My longtime administrative secretary at South Broadway had a collection of sayings and metaphors that were straight out of her homeland (Nebraska). Chris Vitt, who just retired after 26 years of serving in the trenches of “life behind the curtain” of church life, had a way of putting things into perspective. Currently it is minus 6 degrees at 5 in the afternoon on Saturday. As I look out into the dusk of frozen tundra, I can hear Chris’s voice saying “It is colder than Billy Hill”. I would ask “Just where is Billy Hill”? She would reply with exactly the same answer “I don’t know, you would have to ask my dad. All I know is that it is cold as hell there”. I would say, “I didn’t know hell was cold”. She would say “If it is hell it would be cold there… no flames for me. I haven’t been warm since September”.

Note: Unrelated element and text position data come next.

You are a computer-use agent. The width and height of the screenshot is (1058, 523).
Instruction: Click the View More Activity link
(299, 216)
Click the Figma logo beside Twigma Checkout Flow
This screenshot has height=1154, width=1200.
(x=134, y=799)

I am getting ready to watch the Chiefs play the Dolphins in conditions that would replicate frozen torture. My fireplace has been running since I woke up and I haven’t gotten out of my jacket all day. I am remembering the 11 years we spent in the San Luis Valley. They call it the ‘Land of Cool Sunshine’. That is just short of a giant lie… in the winter of 1991-92 it never got above, Zero day or night, for 91 days in a row. The coldest it ever got at our house was -42. All this is to say, “I know cold and I did not used to be a cold wimp”. That is no longer the case.
I never understood the allure of being a “snow bird”; I am now ready to consider flying South. It is supposed to get above freezing in three days and my plan is to remain in the confines of my cave until then. I used to pride myself on not wimping out—now I am a proud ‘cold-weather-weenie’.
I Googled up Billy Hill. The first reference is that “He” was a notorious English gangster. Secondly, it is a line of clothing related to “Trailer Dwellers” AKA—you can fill in the blanks. There was no reference to a berg in Nebraska. I suspect that in the middle of some polar vortex Billy Hill, Nebraska, turned into a sparkling mist of snowflakes not cornflakes.